What to do: Copy the passage of the Juneau trip account starting at "My time was" and ending at "just swim around.", substituting "sea lions" for "whales".

Document excerpt:
Flying into Juneau was a different experience for me. I usually get a window seat and stare outside the entire flight. This time I was corralling a toddler (he flies really well, but he's still a squirmy toddler). As we entered familiar airspace and I saw the rivers, islands and fjords I'm acquainted with come into view I expected certain feelings to come up. But this time I felt more disconnected - or, I didn't feel that tug of loss I normally do. As we flew over Juneau proper I realized, for the first time ever, just how rural my home town is. It's TINY. It's..... out in the boonies. Which of course is a great big part of its charm. But still. Growing up I felt I was in the big city (comparatively).

I spent 10 days on Shelter Island with my parents, nieces, and sister. Bennett wasn't so sure about every one for the first few days, but he warmed right up eventually. He never really bonded with my mother, which I find interesting. I think she has issues with males, so I'm not surprised. It was wonderful to be able to let B play and play and play. Outside, inside, with his cousins, on the beach. He loved it. He loved the water, the rocks, everything. He ate enormous amounts of vegetables and fish. So did I. Fresh fish from the ocean and veggies from the garden. Amazing.

My time was spend walking around, frolicking with the kids, eating well and reading. In the first 6 days I read 4 books and an Economist. Every evening there was time spent hanging out on the deck watching the whales bubble feed or breech or just swim around.

Right before I left for town my dad and sister caught a 90 lb halibut.

Town was great too. Exhausting, brief, but great. The Future Gov of Alaska, who from here on out will be renamed MM, as per her request, came down from Anchorage for the weekend and we stayed at her parents' house. That was wonderful. Spending time with her with no agenda, watching our kids play together, was good for my soul. On Saturday night we cooked up a feast: halibut (from my dad) with herbs from MM's parents' garden, dungeoness crab from my dad's crab pot with cocktail sauce, steamed kale, sugar tomatoes, figs grilled with humboldt fog cheese and garlic chips, pinot gris. Seriously, this is the sort of meal I am used to eating with friends in Juneau.

Stored data:
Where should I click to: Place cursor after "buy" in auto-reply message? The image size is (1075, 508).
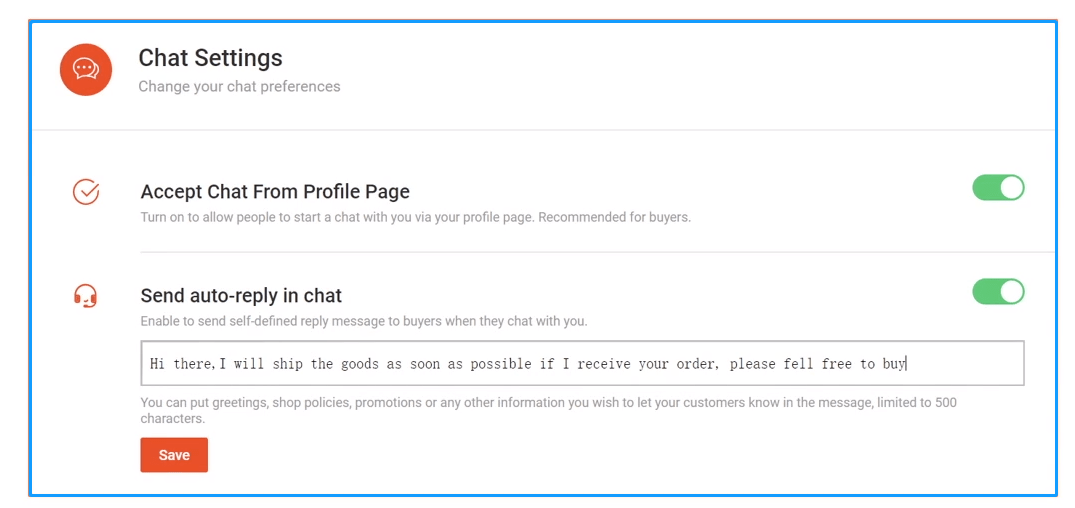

Reply to the task:
My time was spend walking around, frolicking with the kids, eating well and reading. In the first 6 days I read 4 books and an Economist. Every evening there was time spent hanging out on the deck watching the sea lions bubble feed or breech or just swim around.